# [What to work on]
Repeat the listing below exactly from the line with "This screenshot has width=1568, height=755." through its last line. Skip every picture.

-=-=-=-=-

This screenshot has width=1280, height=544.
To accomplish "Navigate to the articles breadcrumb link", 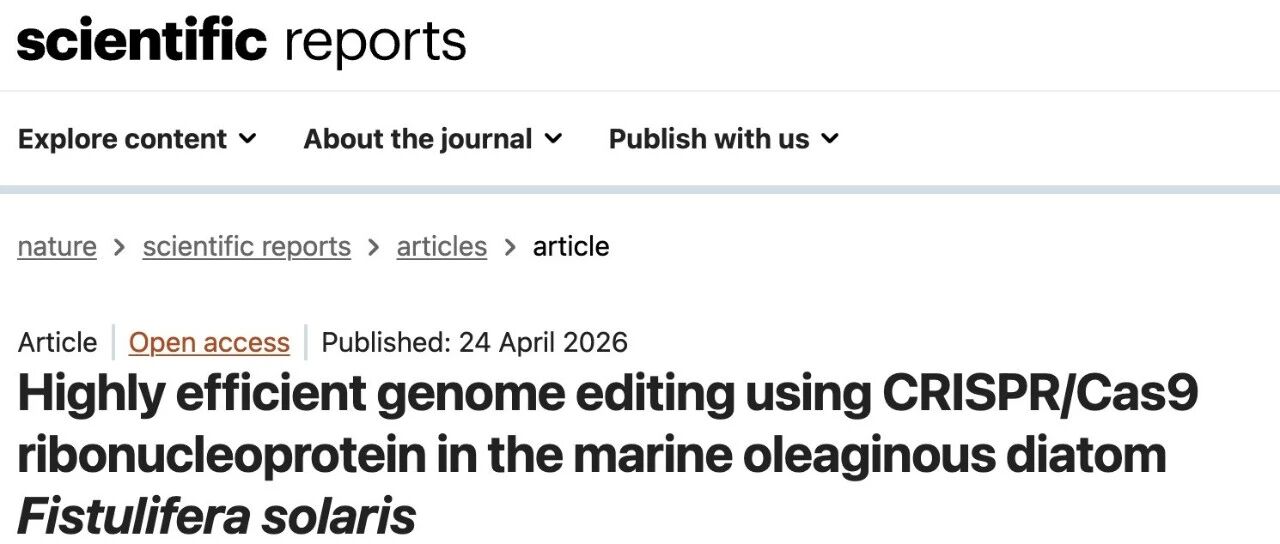I will tap(442, 246).
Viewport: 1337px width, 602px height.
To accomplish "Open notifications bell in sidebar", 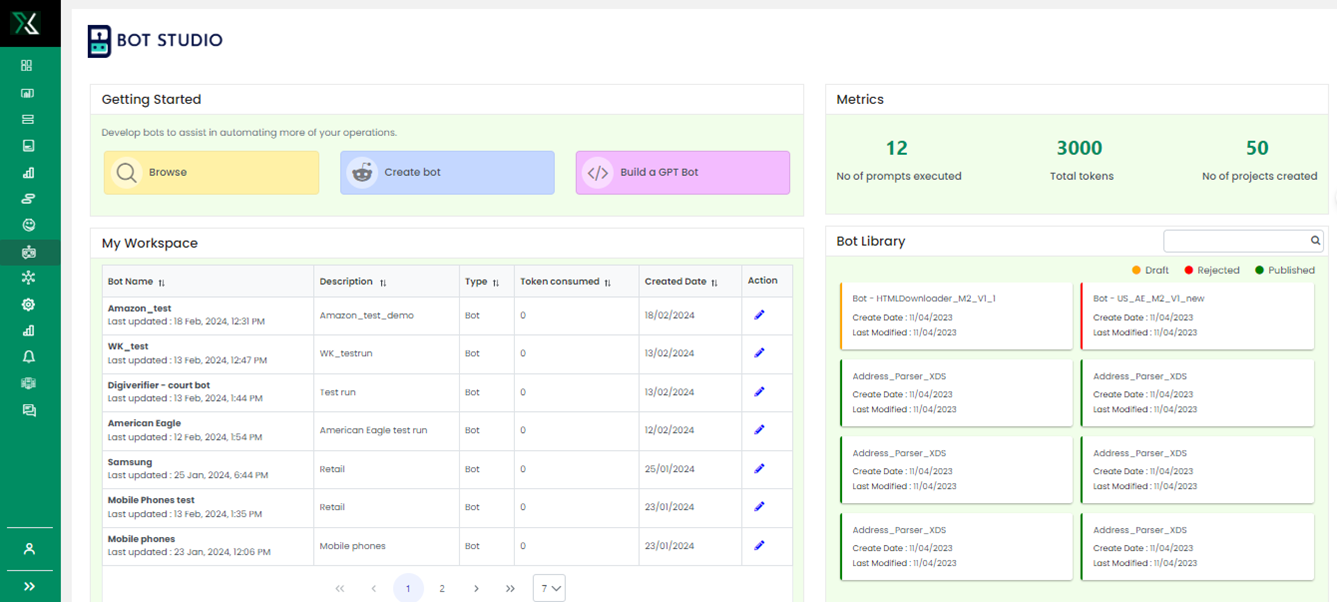I will pos(28,357).
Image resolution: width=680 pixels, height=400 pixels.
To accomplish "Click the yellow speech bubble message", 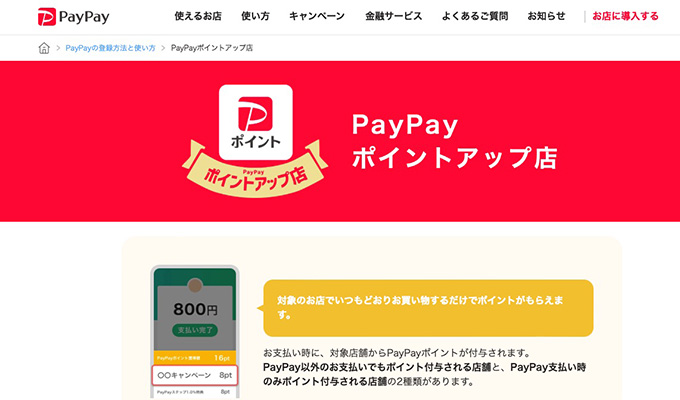I will [428, 308].
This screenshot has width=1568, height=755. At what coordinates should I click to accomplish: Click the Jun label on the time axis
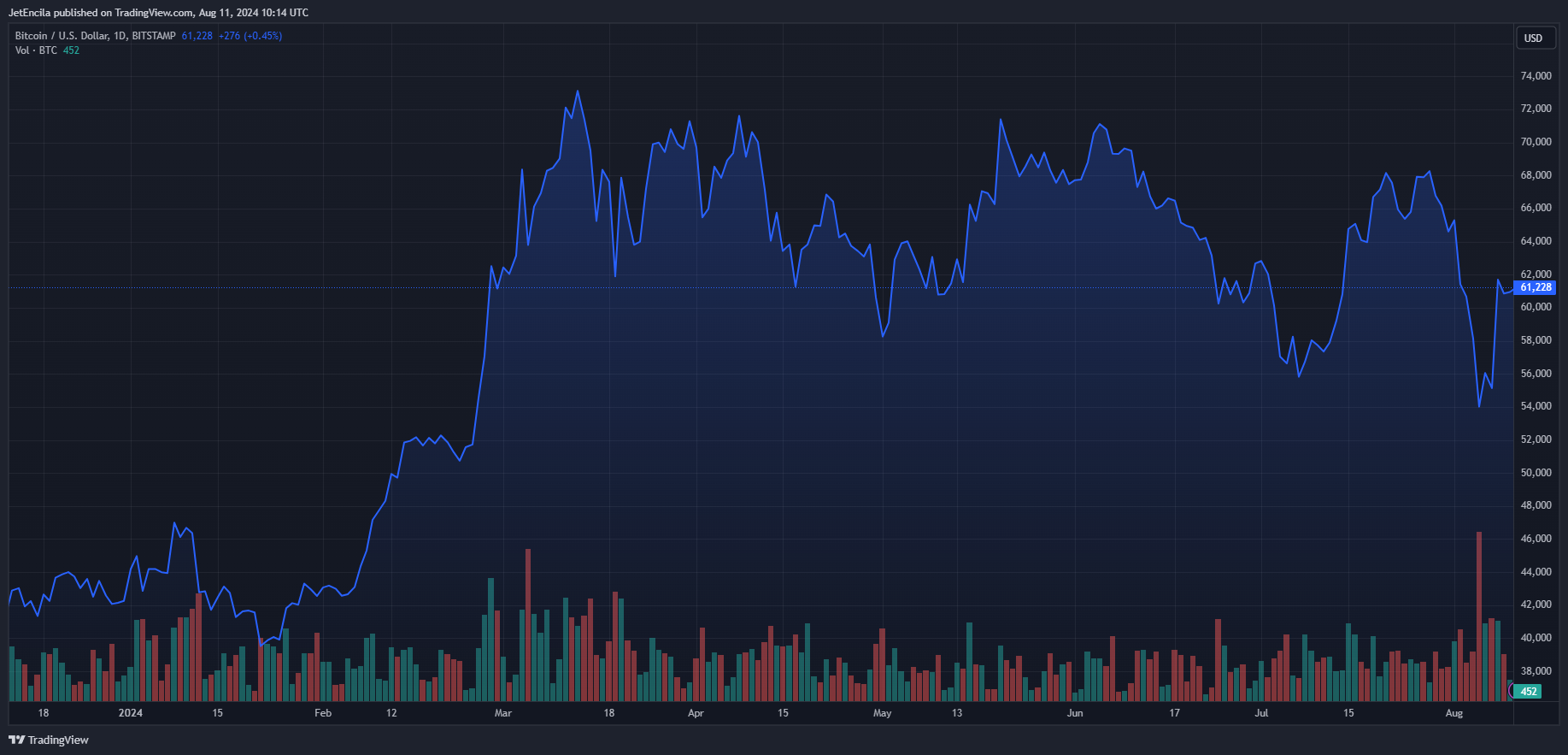pyautogui.click(x=1074, y=713)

-=-=-=-=-

# [Answer below]
This screenshot has width=1568, height=755. At what coordinates should I click to accomplish: Click the Jun label on the time axis
pyautogui.click(x=1074, y=713)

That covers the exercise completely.